The exercise: Reproduce all of the data below line for line, omitting the pictures.

#### Data ####

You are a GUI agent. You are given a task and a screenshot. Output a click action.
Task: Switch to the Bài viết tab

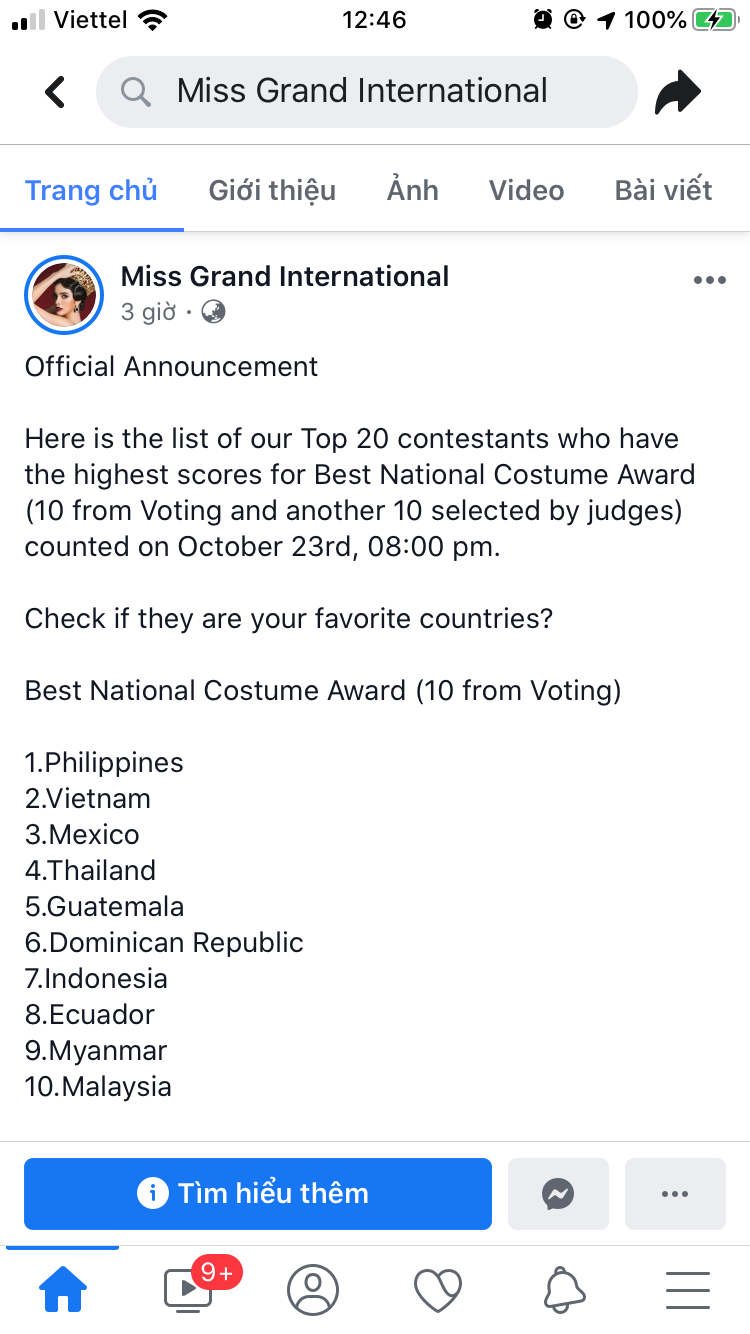[x=663, y=190]
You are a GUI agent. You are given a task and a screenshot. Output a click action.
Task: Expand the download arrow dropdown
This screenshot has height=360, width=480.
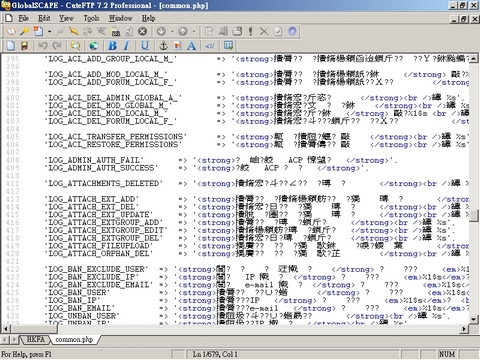coord(172,32)
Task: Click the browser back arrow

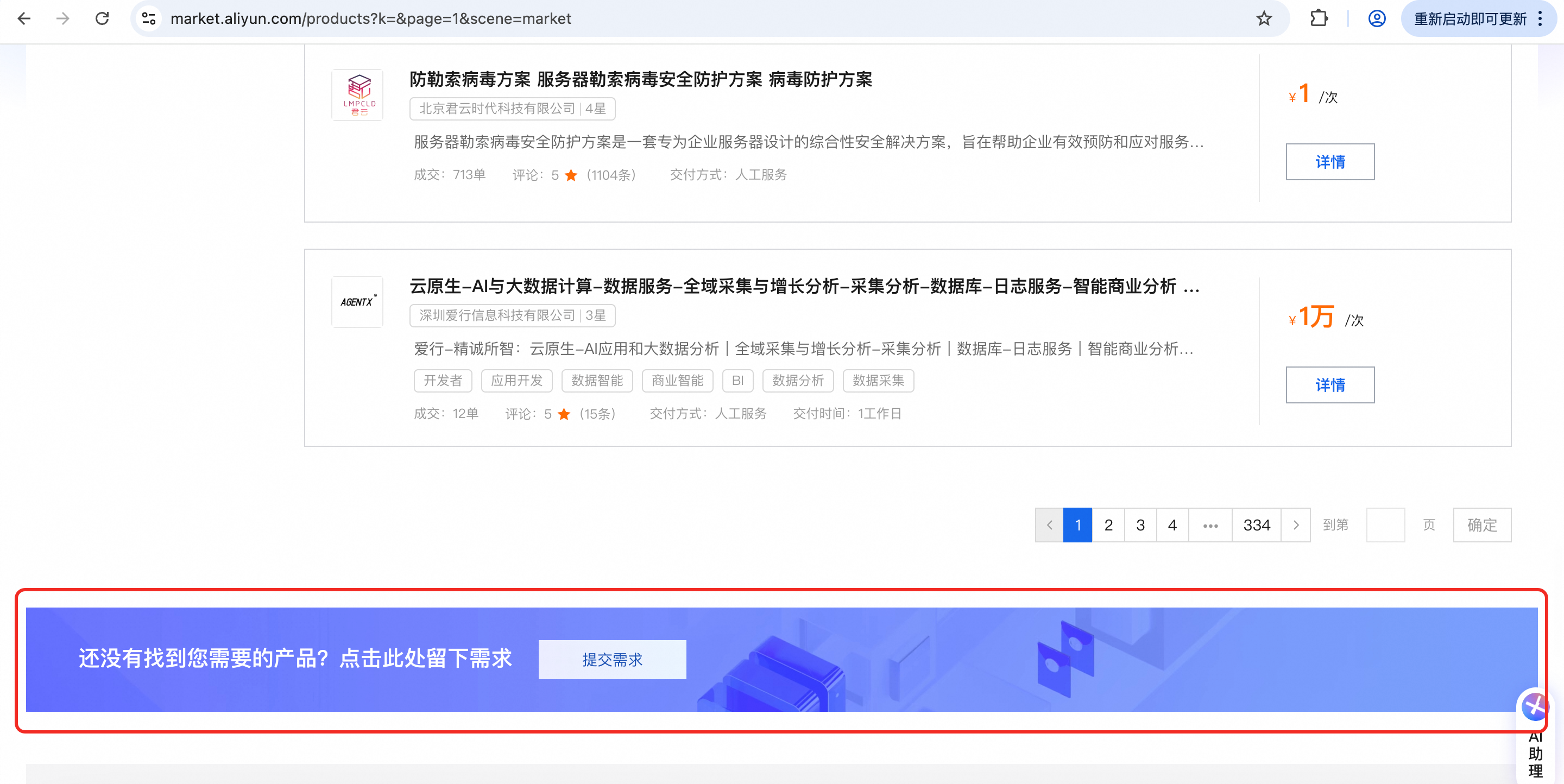Action: pyautogui.click(x=24, y=18)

####

Exercise response:
You are a GUI agent. You are given a task and a screenshot. Output a click action.
Task: Switch to the Bài viết tab

[x=663, y=190]
You are a GUI agent. You are given a task and a screenshot. Output a click action.
Task: Expand the download arrow dropdown
This screenshot has height=360, width=480.
coord(172,32)
Task: Click the browser back arrow

Action: pyautogui.click(x=24, y=18)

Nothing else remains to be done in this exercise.